◆ **Task description**
Omit every picture. Return all other data as it stands.

Stored data entries:
********************
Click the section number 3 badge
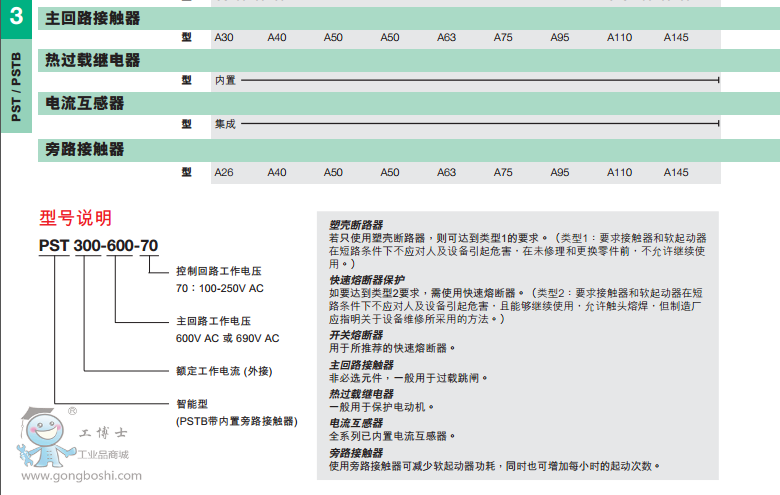The height and width of the screenshot is (495, 780). click(16, 17)
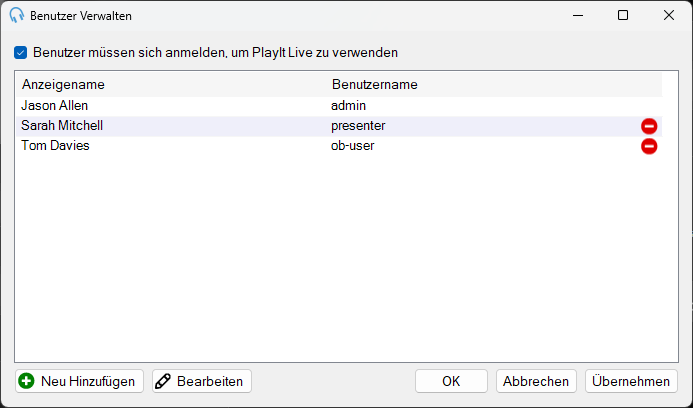
Task: Click the PlayIt Live headphone icon in title bar
Action: coord(16,15)
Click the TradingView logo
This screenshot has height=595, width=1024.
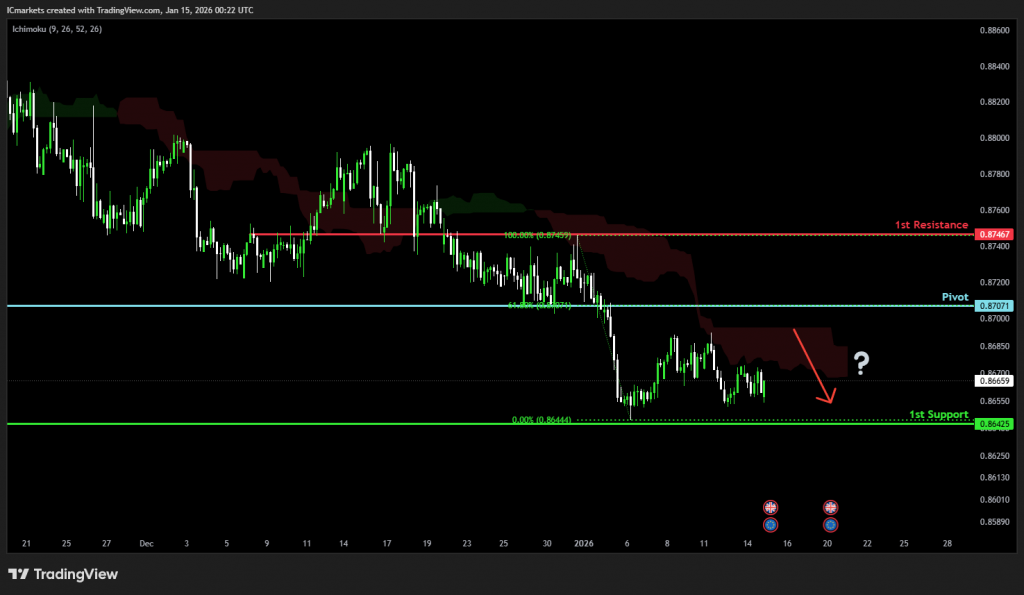point(63,574)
********************
◆ **Written response**
Click the section number 3 badge
The height and width of the screenshot is (495, 780). click(16, 17)
Task: Click the PlayIt Live headphone icon in title bar
Action: coord(16,15)
Click the TradingView logo
This screenshot has height=595, width=1024.
point(63,574)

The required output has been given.